René de Chateaubriand traverse la frontière en 1792

En 1792, la France est en effervescence. L’Ancien Régime s’est effondré et il n’est pas facile de passer d’un vécu millénaire à une vue nouvelle de la politique et des habitudes. La Noblesse craint que les lois nouvelles lui soient néfastes, la Constitution civile du clergé vient mettre du désordre dans une institution jusqu’ici toute puissante. Une grande agitation secoue le pays et plus particulièrement Paris. Il faut savoir aussi que les nations européennes voient d’un mauvais œil cette Révolution et ce ne sont pas les princes émigrés qui vont calmer le jeu.

C’est donc, intérieurement, une époque pour le moins troublée. Extérieurement, un temps menaçant, des coalitions qui se dressent, des armées qui se mettent en marche. François-René de Chateaubriand, né à Saint Malo en 1768, élevé dans la sinistre forteresse de Combourg, devient militaire et sa carrière va se trouver interrompue par la Révolution. Il est vicomte, ambitieux et veut briller dans la France monarchique. Après un voyage en Amérique en 1791, il revient dans sa patrie afin de servir le roi, mais celui-ci est en bien fâcheuse posture et notre Breton décide d’émigrer. Il va rejoindre l’Angleterre en passant par la Belgique. Ses Mémoires d’Outre-Tombe vont, entre autres relater cette expédition.

Son équipée comprend son frère aîné Jean-Baptiste, lequel emmène son valet de chambre, Louis Poullain, dit Saint-Louis. Les deux hommes se disent marchands de vin, tandis que Louis prétend visiter sa famille en Flandre. De fait, celle-ci est à Lamballe… C’est un personnage qui n’a connu que son emploi auprès de son maître et il est épouvanté par cette aventure. Ce valet dévoué à l’excès est, de plus, somnambule et peut-être un peu simplet. Ils quittent Paris le 15 juillet 1792. Sur la route, Saint-Louis, pour se donner du courage, boit un peu trop et délire. Il est arrêté et les deux frères ne peuvent rien pour lui, sinon qu’en se trahissant… cela est dit d’un ton froid et détaché. Ils arrivent à Lille, trouvent ceux qui vont leur servir de passeurs. Avant de lire le récit de cette équipée, il faut savoir qu’il l’a écrit en 1822, donc 30 ans après les faits, et que le ton détaché est dû en partie à ce recul :

« Nous sortîmes de Lille avant la fermeture des portes : nous nous arrêtâmes dans une maison écartée, et nous mîmes en route qu’à dix heures du soir, lorsque la nuit fut tout à fait close ; nous ne portions rien avec nous ; nous avions une petite canne à la main ; il n’y avait pas plus d’un an que je suivais ainsi mon Hollandais dans les forêts américaines*.

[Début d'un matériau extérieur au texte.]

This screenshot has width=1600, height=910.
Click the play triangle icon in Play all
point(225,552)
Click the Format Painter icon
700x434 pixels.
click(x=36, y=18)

Nous traversâmes des blés parmi lesquels serpentaient des sentiers à peine tracés. Les patrouilles françaises et autrichiennes battaient la campagne ; nous pouvions tomber dans les unes et dans les autres, ou nous trouver sous le pistolet d’une vedette. Nous entrevîmes de loin des cavaliers isolés, immobiles et l’arme au poing ; nous ouîmes des pas de chevaux dans des chemins creux ; en mettant l’oreille à terre, nous entendîmes le bruit régulier d’une marche d’infanterie. Après trois heures d’une route faite en courant, tantôt lentement sur la pointe du pied, nous arrivâmes au carrefour d’un bois où quelques rossignols chantaient en tardivité. Une compagnie de hulans** qui se tenait derrière une haie fondit sur nous le sabre haut. Nous criâmes: « Officiers qui vont rejoindre les Princes ». Nous demandâmes à être conduits à Tournay, déclarant être en mesure de nous faire reconnaître. Le commandant du poste nous plaça entre ses cavaliers et nous emmena. »
*Souvenir de son voyage en Amérique de 1791
** Cavaliers armés de lances dans les armées germaniques

Voilà nos deux nobliaux sur les chemins de l’émigration. Ce récit ne donne guère de précisions sur la route prise par les fuyards, aucun nom de village n’est cité. Il y a de multiples façons d’aller de Lille à Tournai, surtout quand il faut être discret et quasi inaperçu… Cela n’a pas empêché Robert Hennart, dans son ouvrage destiné à faire connaître le Pévèle-Mélantois, d’écrire ce qui suit en décrivant l’espace entre Wannehain et Baisieux :

« Nous cotoyons la frontière. C’est sans doute par ces espaces déserts que, dans la nuit du 16 au 17 juillet 1792, l’illustre écrivain français, René de Chateaubriand, fuyant les excès révolutionnaires, passa aux Pays Bas pour rejoindre l’armée des émigrés, commandée par le Prince de Condé. » Et de citer quelques phrases extraites des Mémoires, que nous venons de donner. Cette supposition, déjà hardie me semble t-il, mais vraisemblable, va connaître un autre aboutissement.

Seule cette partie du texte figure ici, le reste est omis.